For the past couple of days I attended the first Strata Conf to be held in London – a conference which seems to bring together people from the data science and big data worlds to talk about the stuff they’re doing.
Since I’ve been playing around with a couple of different things in this area over the last 4/5 months I thought it’d be interesting to come along and see what people much more experienced in this area had to say!
- My favourite talk of the morning was by Jake Porway talking about his company DataKind – “an organisation that matches data from non-profit and government organisations with data scientists”.
In particular he focused on data dive – weekend events DataKind run where they bring together NGOs who have data they want to explore and data scientists/data hackers/statisticians who can help them find some insight in the data.
There was an event in London last weekend and there’s an extensive write up on one that was held in Chicago earlier in the year.
Jake also had some good tips for working with data which he shared:
- Start with a question not with the data
- Team up with someone who knows the story of the data
- Visualisation is a process not an end – need tools that allow you to explore the data
- You don’t need big data to have big insights
Most of those tie up with what Ashok and I have been learning in the stuff we’ve been working on but Jake put it much better than I could!
Jeni Tennison gave an interesting talk about the Open Data Institute – an organisation that I hadn’t heard about until the talk.

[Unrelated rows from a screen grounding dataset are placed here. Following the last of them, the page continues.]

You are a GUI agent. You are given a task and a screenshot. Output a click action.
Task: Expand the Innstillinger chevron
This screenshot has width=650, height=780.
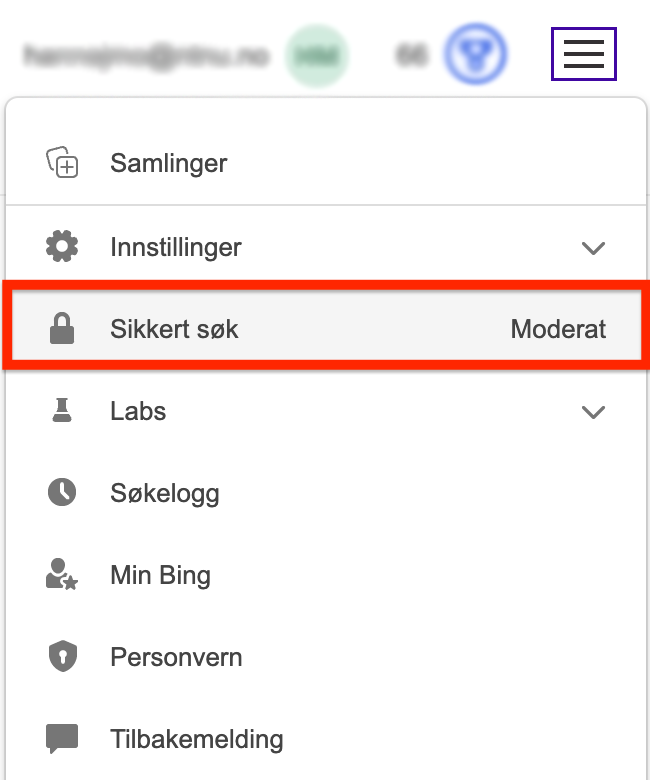593,247
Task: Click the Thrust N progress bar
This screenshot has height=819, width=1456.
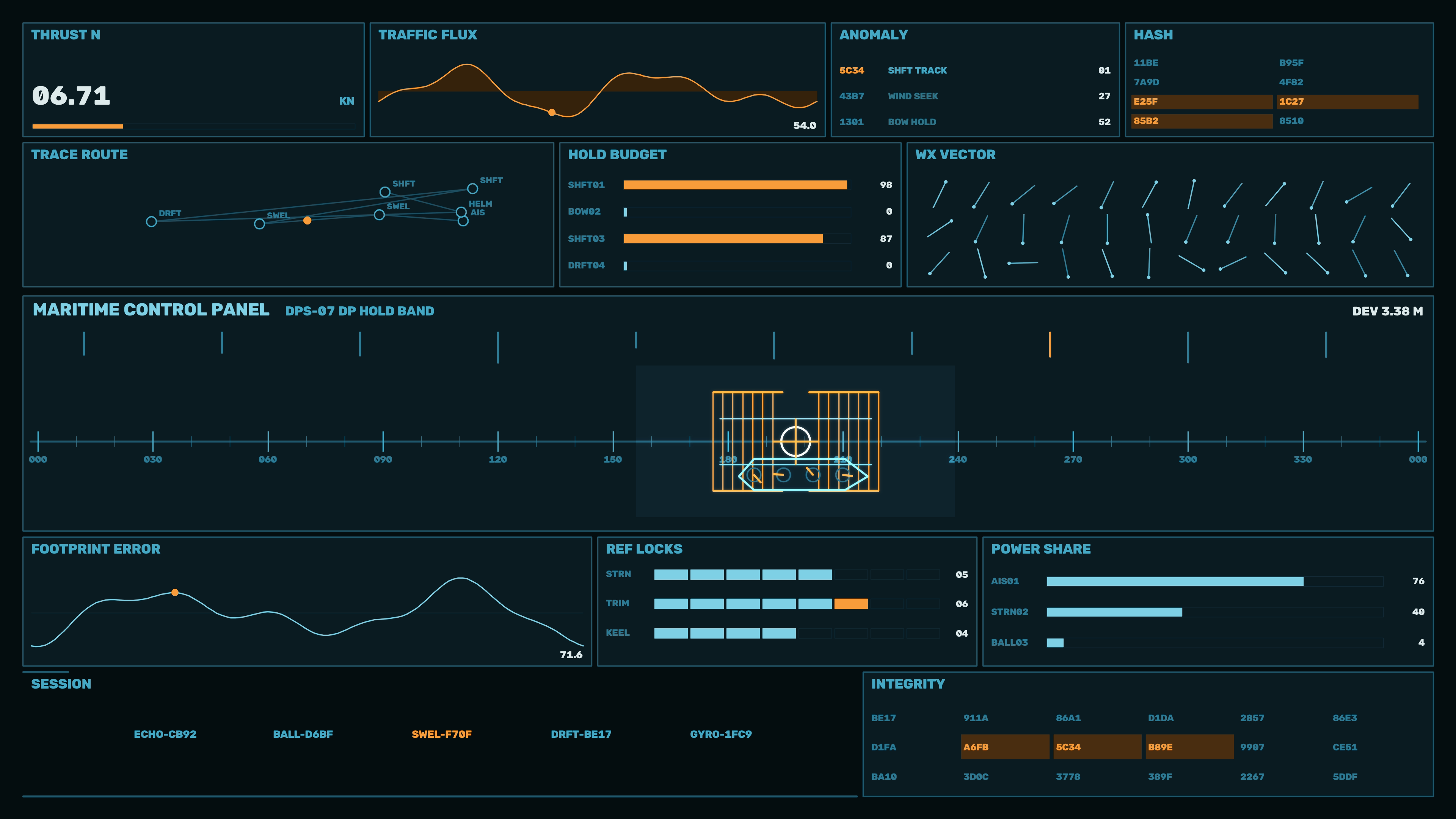Action: click(x=193, y=126)
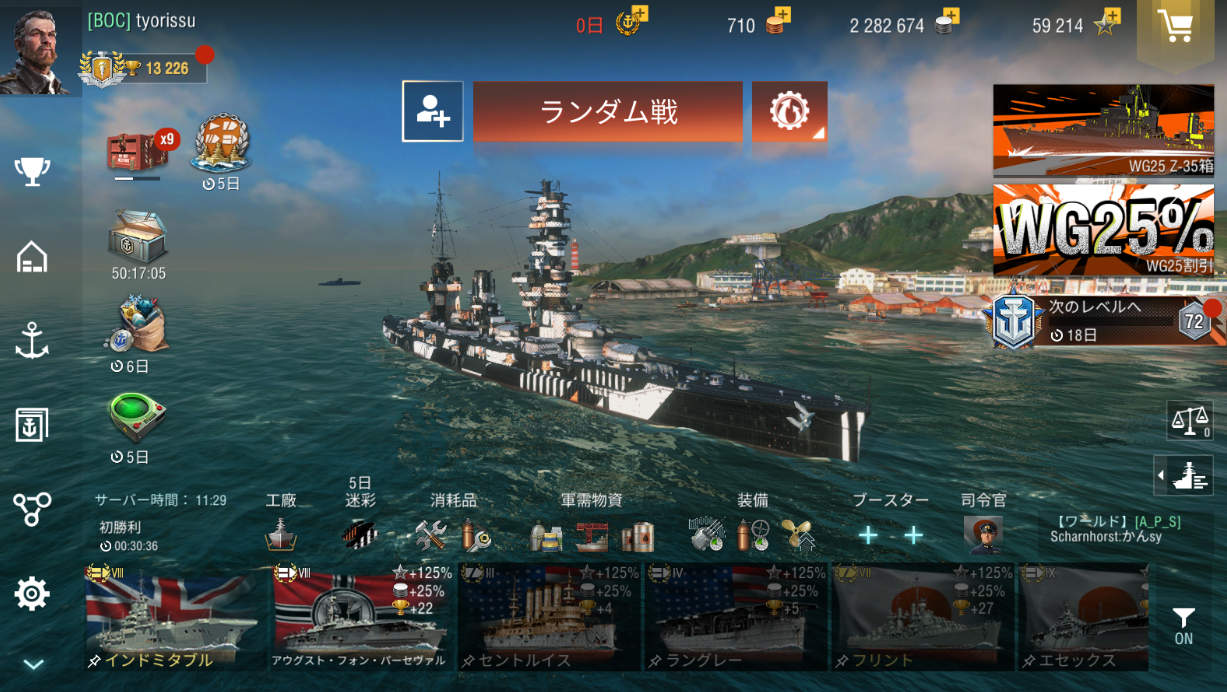
Task: Open the port anchor icon in sidebar
Action: coord(32,340)
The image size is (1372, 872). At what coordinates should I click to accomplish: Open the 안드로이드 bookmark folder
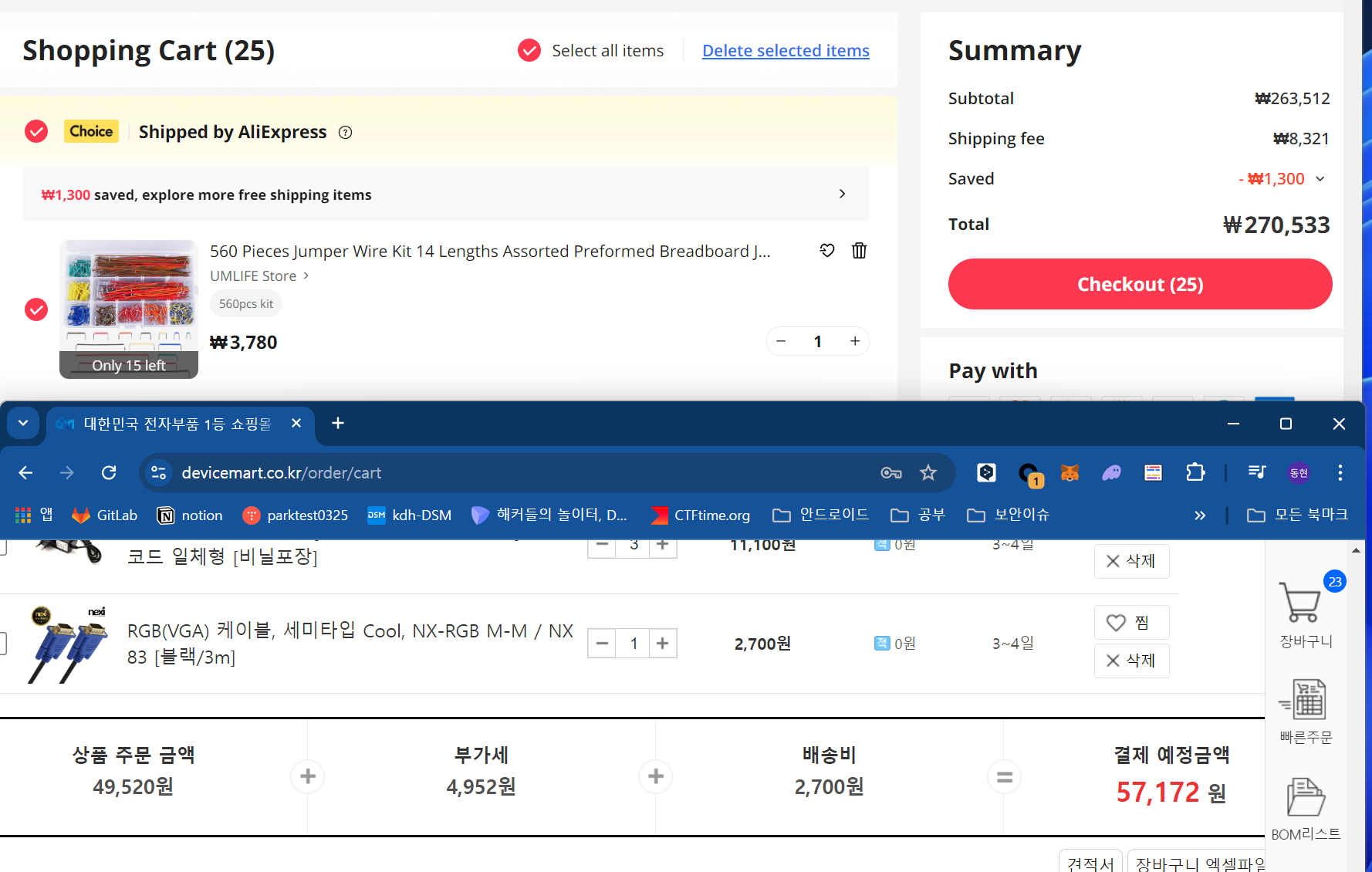(821, 515)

Their goal is to help people find value from the Open Government Data that’s now being made available.
There’s an Open Data Hack Day in London on October 25th/26th being run by these guys which sounds like it could be pretty cool.
Jeni had another talk on the second day where I believe she went into more detail about how they are going about making government data publicly available, including the data of legislation.gov.uk.

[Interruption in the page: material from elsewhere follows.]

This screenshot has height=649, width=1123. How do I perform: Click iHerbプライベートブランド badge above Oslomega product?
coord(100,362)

- Simon Rogers of the Guardian and Kathryn Hurley of Google gave a talk about the Guardian Data blog where Kathyrn had recently spent a week working.
Simon started out by talking about the importance of knowing what stories matter to you and your audience before Kathryn rattled through a bunch of useful tools for doing this type of work.

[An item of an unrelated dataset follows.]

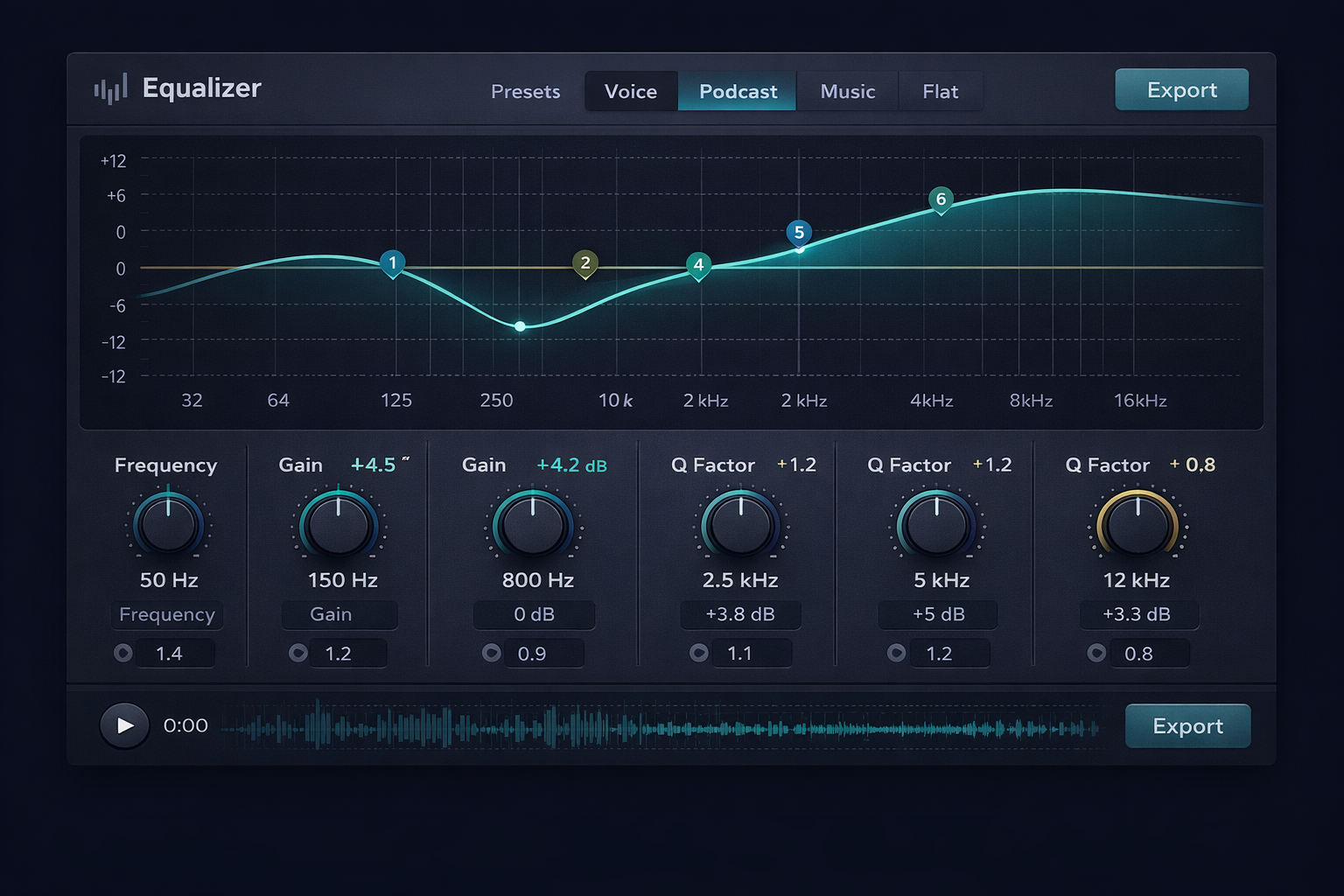Image resolution: width=1344 pixels, height=896 pixels.
Task: Click the small circle icon beside the 0.9 field
Action: 492,653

Some of the ones I hadn’t heard of were Google Refine and Data Wrangler for cleaning up data, Google Data Explorer for finding interesting data sets to work with and finally CartoDB, DataWrapper and Tableau for creating data visualisations.
- In the afternoon I saw a very cool presentation demonstrating Emoto 2012 – a bunch of visualisations done using London 2012 Olympics data.
It particularly focused around sentiment analysis – working out the positive/negative sentiment of tweets – which the guys used Lexalytics Salience Engine to do.
One of the more amusing examples showed the emotion of tweets about Ryan Lochte suddenly going very negative when he admitted to peeing in the pool.
- Noel Welsh gave a talk titled ‘Making Big Data Small’ in which he ran through different streaming/online algorithms which we can use to work out things like the most frequent items or to learn classifiers/recommendation systems.
It moved pretty quickly so I didn’t follow everything but he did talk about Hash functions, referencing the Murmur Hash 3 algorithm and also talked about the stream-lib library which has some of the other algorithms mentioned.
Alex Smola’s blog was suggested as a good resource for learning more about this topic as well.
- Edmund Jackson then gave an interesting talk about using clojure to do everything you’d want to do in the data science arena from quickly hacking something to building a production ready piece of machine learning code.
He spent a bit of time at the start of the talk explaining the mathematical and platform problems that we face when working in this area and suggested that clojure sits nicely on the intersection.
If we need to do anything statistics related we can use incanter, weka and Mahout give us machine learning algorithms, we can use JBLAS to do linear algebra and cascalog is available to run queries on top of Hadoop.
On top of that if we want to try some code out on a bit of data we have an easily accessible REPL and if we later need to make our code run in parallel it should be reasonably easy to do.
- Jason McFall gave a talk about establishing cause and effect from data which was a good refresher in statistics for me and covered similar ground to some of the Statistics One course on coursera.
In particular he talked about the danger of going on a fishing expedition where we decide what it is we want to conclude from our data and then go in search of things to support that conclusion.
We also need to make sure we connect all the data sets – sometimes we can make wrong conclusions about something but when we have all the data that conclusion no longer makes sense.
Think Stats was suggested as a good book for learning more in this area.
- The last talk I saw was by Max Gadney talking about the work he’s done for the Government Digital Service (GDS) building a dashboard for departmental data & for uefa providing insight to users about what’s happening in a match.
I’d seen some of the GDS stuff before but Max has written it up pretty extensively on his blog as well so it was the uefa stuff that intrigued me more!
In particular he developed an ‘attacking algorithm’ which filtered through the masses of data they had and was able to determine which team had the attacking momentum – it was especially interesting to see how much Real Madrid dominated against Manchester City when they played each other a couple of weeks ago.